They don’t know how bad it could be.

That thought circled Lucian’s mind like a vulture awaiting the stink of death. His dark mood must have found a home on his face because the hulking bouncer at the door—shifter, by the smell of him—hastened to step back and clear a path. The club pulsed with blue neon light, floor-vibrating music, and the sway of bodies drenched in sweat and sex. The bar was pure glass, lit from within by electric tubes—very modern, but it cast an eerie light across the dance floor and threw plenty of shadows for the brief, anonymous couplings that perfumed the room. Each tendril of scent told the story of lovers hidden in the dark. Sexually inexperienced and old hands alike. Humans seeking shifters to bang. Shifters hungering for a quick release. Their need had been held back by months of strife, but the hate-filled threats and deadly bombings had finally come to an end. What better way to celebrate than the grand opening of Shift Right, the first licensed, openly-shifter bar in Seattle?

The hot press of bodies said business was good.

Which Lucian fully expected—after all, he funded the enterprise, hoping shifters and humans would learn to get along. Or just fuck each other. Whatever it took to settle peace on his city once again. The mortal world had enough troubles without stirring up things that might spill over into the immortal realm. These happily grinding patrons had no clue about the unseen forces at play all around them—and it was Lucian’s job to keep it that way.

The owner of the bar suddenly appeared at his elbow. The man was small compared to Lucian’s large frame, and his trim black silks shimmered with blue light. “I’m so delighted you could make it to the Grand Opening, Mr. Smoke!”

“Please, call me Lucian.” He took the man’s offered hand, careful not to crush it. Humans were so delicate. “I’d say my investment is safe. Business is certainly… thriving.”

“Yes!

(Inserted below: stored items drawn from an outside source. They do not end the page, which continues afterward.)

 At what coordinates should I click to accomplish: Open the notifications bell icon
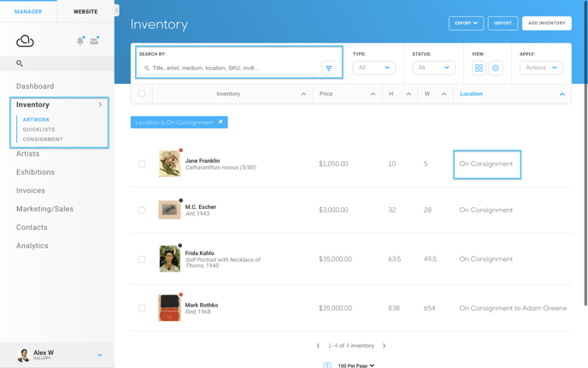[80, 41]
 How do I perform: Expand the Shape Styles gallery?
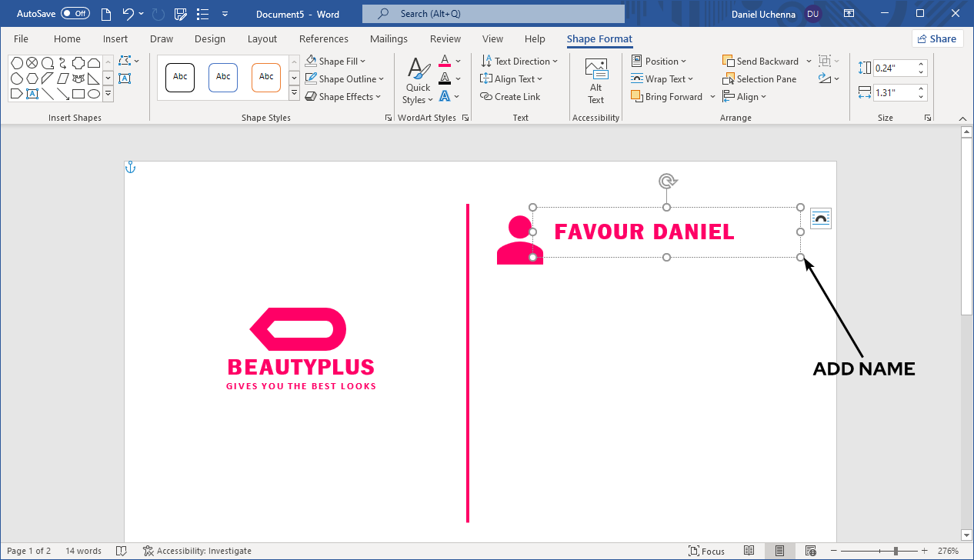(x=294, y=94)
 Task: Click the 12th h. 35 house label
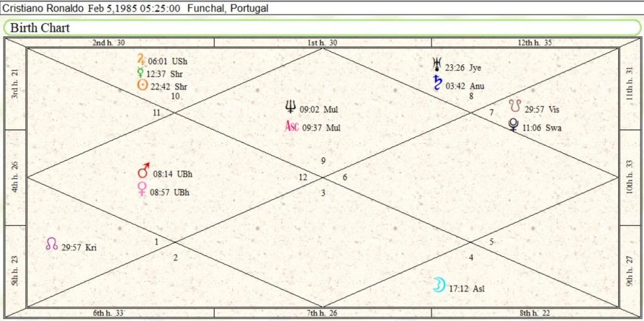click(534, 42)
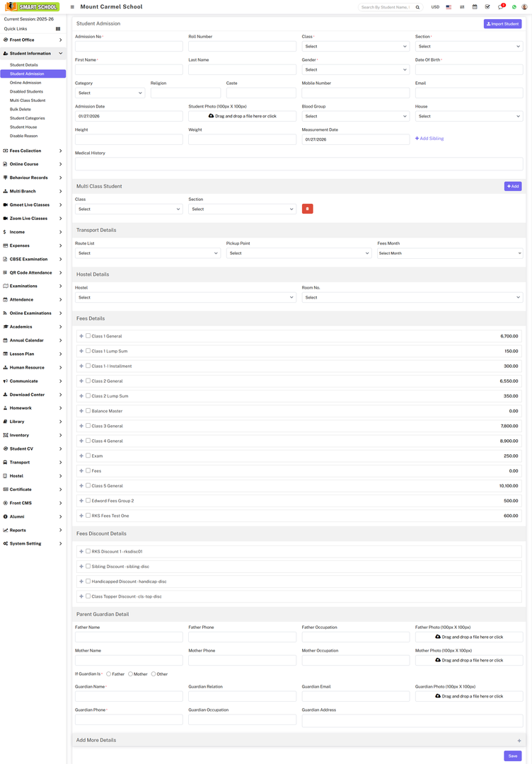Open the Gender dropdown
The height and width of the screenshot is (764, 532).
pyautogui.click(x=355, y=70)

I couldn’t be more pleased,” the bar owner effused in a way that set Lucian’s teeth on edge, but he just nodded in return.

Lucian wasn’t a dragon to waste treasure, but he would’ve funded the new bar regardless of its potential return. Seattle needed to get back on its feet. He and his brothers had watched the hatred convulse from afar, hoping the humans and his cousins-in-shifting, the wolves, could settle their differences without intervention. Or an excess of bloodshed. Interference created its own problems—keeping the mortal and immortal worlds separate was best accomplished when the humans were blissfully unaware. Or at least skeptically unbelieving. If they couldn’t handle knowing that a few wolves and witches existed in their midst—

“…which I thought was impractical, but it turned out fantastic!” The bar owner was still speaking, droning on about something. “This is just the beginning, Mr. Smoke, I promise. Together, we could expand…”

Together? Lucian arched an eyebrow but said nothing.

“…and then open more clubs downtown, then the suburbs and the…”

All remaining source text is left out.